Copy each of the records below word for word, leaving out the pictures.

Stored entries
◆ ◆ ◆ ◆ ◆ ◆ ◆

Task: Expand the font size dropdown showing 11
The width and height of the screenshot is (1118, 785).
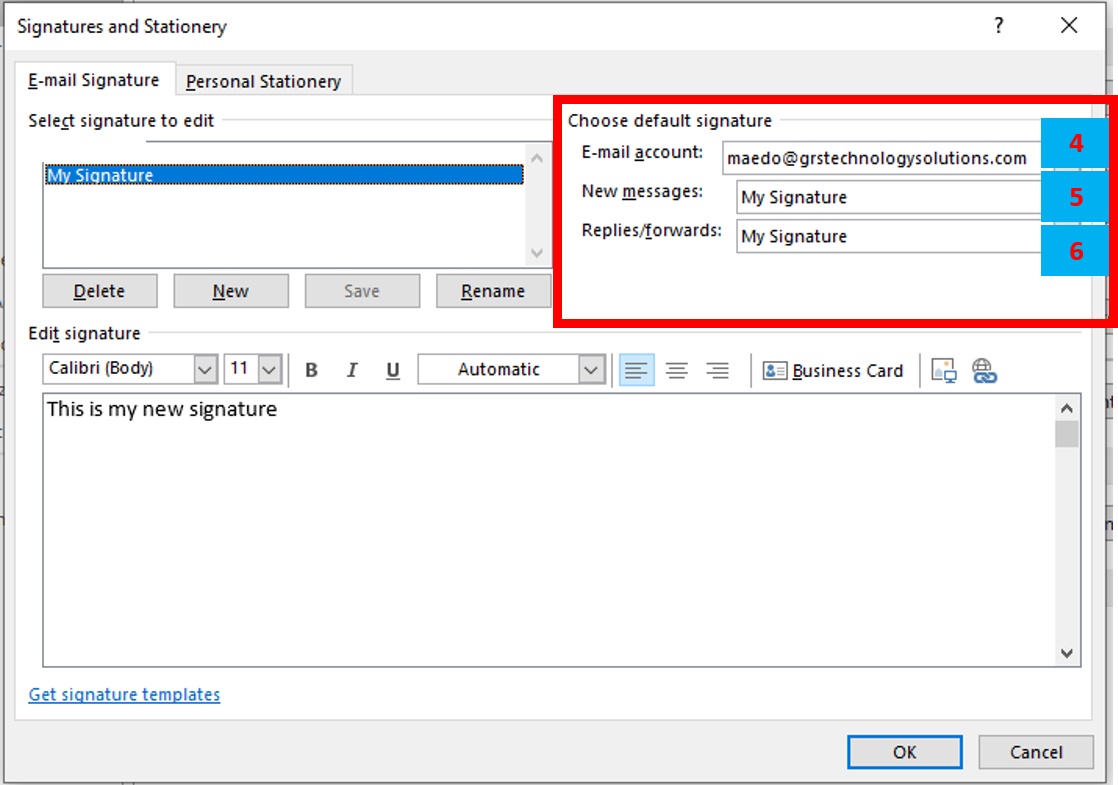Action: [x=267, y=369]
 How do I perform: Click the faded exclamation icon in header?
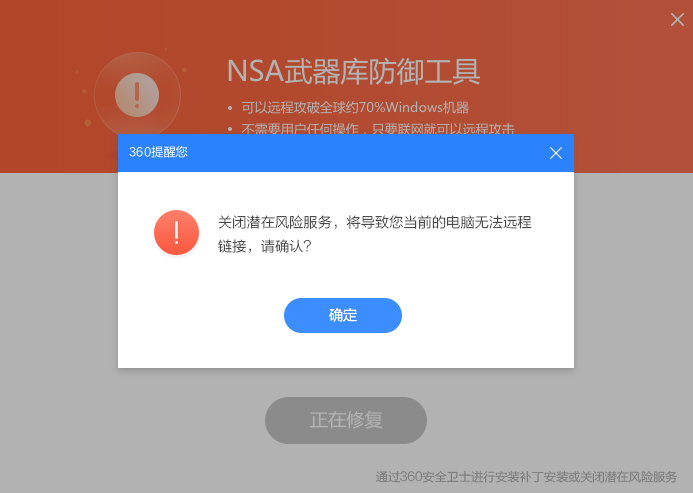[137, 95]
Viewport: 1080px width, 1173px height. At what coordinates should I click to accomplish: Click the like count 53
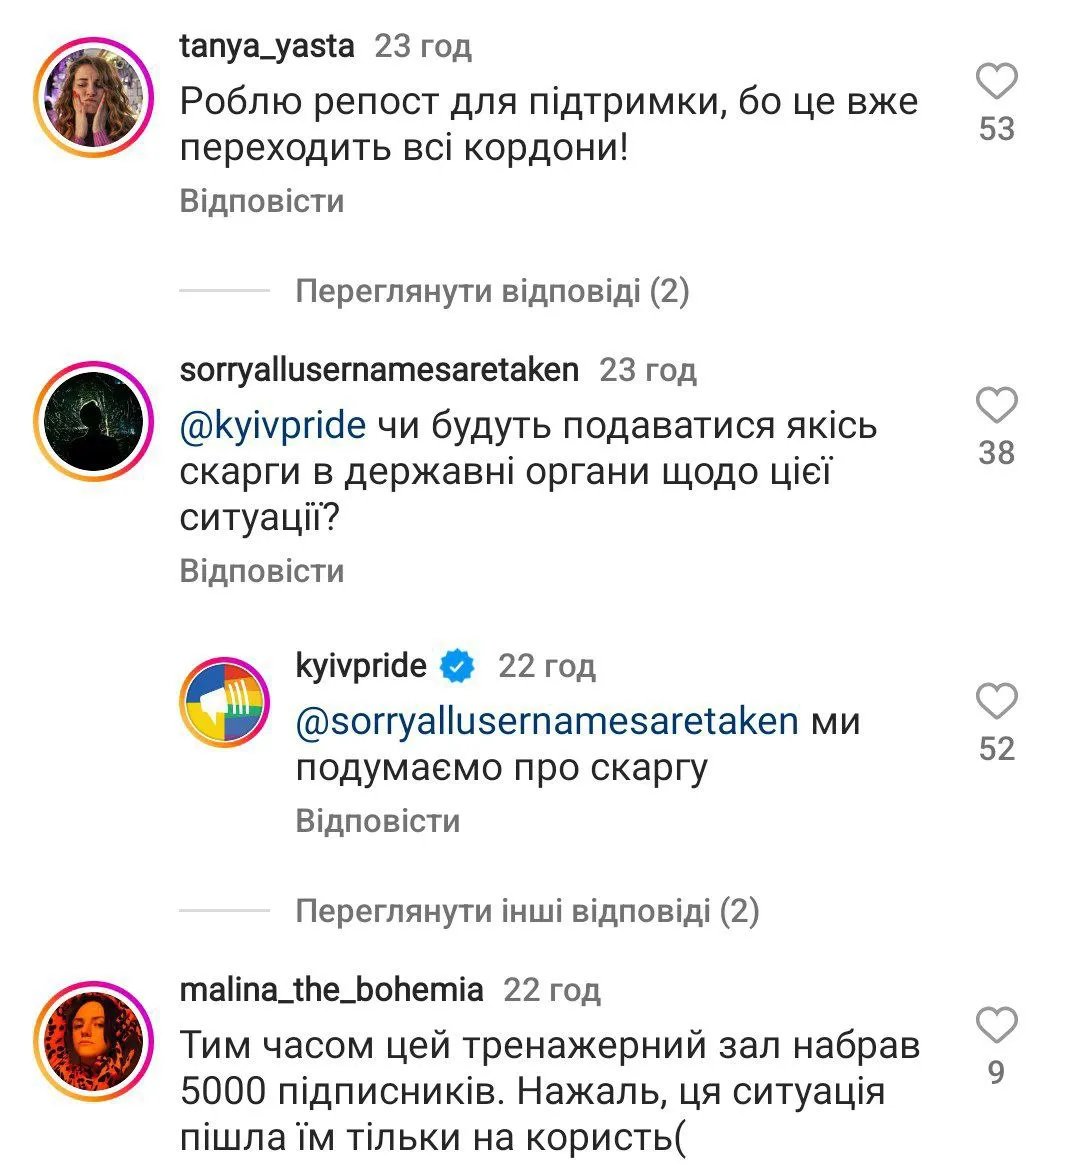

◆ ◆ ◆ ◆ ◆ ◆ ◆

== CORRECT RESULT ==
Task: Expand the font size dropdown showing 11
The width and height of the screenshot is (1118, 785).
Action: [x=267, y=369]
 How do I perform: Click the faded exclamation icon in header?
[137, 95]
Viewport: 1080px width, 1173px height. At what coordinates should I click to accomplish: Click the like count 53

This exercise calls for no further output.